Radical Preaching

Can preaching again have something to say?
This blog marks the attempt to bring the theological vision of Radical Orthodoxy into the worship and preaching of the local church.

Friday, October 28, 2005

suggested reading

I'm relatively new to R.O. therefore I'm asking for suggestions on a reading list. I see that James K.A. Smith has developed a good bibliography, which needs to be updated. If you had to choose the first 3-10 books to read in regards to R.O., which ones would they be? Which books are the most important? The books that you suggest can either be from the R.O. Series or other books by the scholars of this camp. Thanks ahead of time for doing this for me.


Blogger Eric Lee said...


A few of reservations about my tentative list: I am nearly not as read in this series as, say, Pastor John who has read almost everything (he's read Milbank's magnum opus nearly 6 times, though!). So, what I have listed below is a short list based on my own experience in the RO texts thus far, which do happen to include some that I haven't yet read.

Things to keep in mind: they spend a lot of time talking about ontology, so being familiar with terms like "onto-theology" and "univocity of being" are essential. From the looks of the posts on your la nouvelle théologie blog, I doubt you'll have any problems there. I'm rather new to this material myself (especially talking about ontology), so this is just a smidge of what I've found in my own journey during the last five months.

1. Speaking of Jamie Smith, I would probably recommend his Introducing Radical Orthodoxy as a first book. He does an excellent job mapping out the sensibility and throws in a few quality things as well: a Reformed voice in RO, some critiques of some misreadings of Plato, and some responses to critiques of RO.

2. Although not all the essays are helpful, the RO "reader" called Radical Orthodoxy: a new theology does contain some good ones (William Cavanaugh's probably being the best, and considering the views you've expressed on your blog, you'd be very, very much in tune with his thesis).

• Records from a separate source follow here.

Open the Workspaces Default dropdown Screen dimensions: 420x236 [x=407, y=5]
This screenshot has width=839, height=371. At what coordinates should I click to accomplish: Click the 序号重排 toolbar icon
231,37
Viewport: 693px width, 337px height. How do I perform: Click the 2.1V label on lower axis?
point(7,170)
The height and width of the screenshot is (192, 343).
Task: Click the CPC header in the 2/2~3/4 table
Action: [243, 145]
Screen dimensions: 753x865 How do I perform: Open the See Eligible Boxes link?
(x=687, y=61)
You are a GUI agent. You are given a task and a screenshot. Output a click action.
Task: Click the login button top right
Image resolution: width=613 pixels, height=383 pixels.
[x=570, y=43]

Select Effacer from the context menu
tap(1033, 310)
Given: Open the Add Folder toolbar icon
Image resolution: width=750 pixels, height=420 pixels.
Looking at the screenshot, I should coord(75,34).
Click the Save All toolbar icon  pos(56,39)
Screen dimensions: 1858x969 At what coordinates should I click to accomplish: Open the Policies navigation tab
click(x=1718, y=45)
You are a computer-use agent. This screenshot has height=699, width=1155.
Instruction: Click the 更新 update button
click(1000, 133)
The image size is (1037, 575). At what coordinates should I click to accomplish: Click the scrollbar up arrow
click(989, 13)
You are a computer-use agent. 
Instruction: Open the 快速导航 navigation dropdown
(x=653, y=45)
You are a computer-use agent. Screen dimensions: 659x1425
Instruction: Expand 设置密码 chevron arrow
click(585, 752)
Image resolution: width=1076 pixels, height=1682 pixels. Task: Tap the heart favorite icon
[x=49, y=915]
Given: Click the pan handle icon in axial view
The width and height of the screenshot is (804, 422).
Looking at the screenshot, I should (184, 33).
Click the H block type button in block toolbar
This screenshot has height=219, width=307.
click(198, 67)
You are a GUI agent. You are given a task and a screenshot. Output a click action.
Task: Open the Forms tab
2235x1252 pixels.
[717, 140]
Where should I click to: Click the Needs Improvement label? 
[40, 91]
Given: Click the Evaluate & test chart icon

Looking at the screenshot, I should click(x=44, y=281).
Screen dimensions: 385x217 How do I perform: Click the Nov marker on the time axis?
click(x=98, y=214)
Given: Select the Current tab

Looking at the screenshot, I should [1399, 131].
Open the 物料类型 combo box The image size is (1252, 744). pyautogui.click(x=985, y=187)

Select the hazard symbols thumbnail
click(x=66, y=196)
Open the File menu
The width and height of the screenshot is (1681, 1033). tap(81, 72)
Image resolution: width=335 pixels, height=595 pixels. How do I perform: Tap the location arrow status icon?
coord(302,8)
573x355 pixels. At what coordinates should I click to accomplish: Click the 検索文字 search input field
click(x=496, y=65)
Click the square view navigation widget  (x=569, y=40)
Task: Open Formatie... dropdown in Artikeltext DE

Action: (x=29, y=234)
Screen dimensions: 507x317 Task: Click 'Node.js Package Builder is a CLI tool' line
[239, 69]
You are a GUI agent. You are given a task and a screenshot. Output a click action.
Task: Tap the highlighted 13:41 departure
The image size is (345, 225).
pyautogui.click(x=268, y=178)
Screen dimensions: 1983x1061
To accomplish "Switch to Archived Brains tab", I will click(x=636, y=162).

3. Conor Cunningham's Genealogy of Nihilism is probably the most important book I read this year. Not only does he offer a near-comprehensive genealogy, but the last half book about "the difference of theology" I found to be very beautifully written. (disclosure: I probably find this book more important than some of the others here because of my own personal struggle with the demon of nihilism in my own life).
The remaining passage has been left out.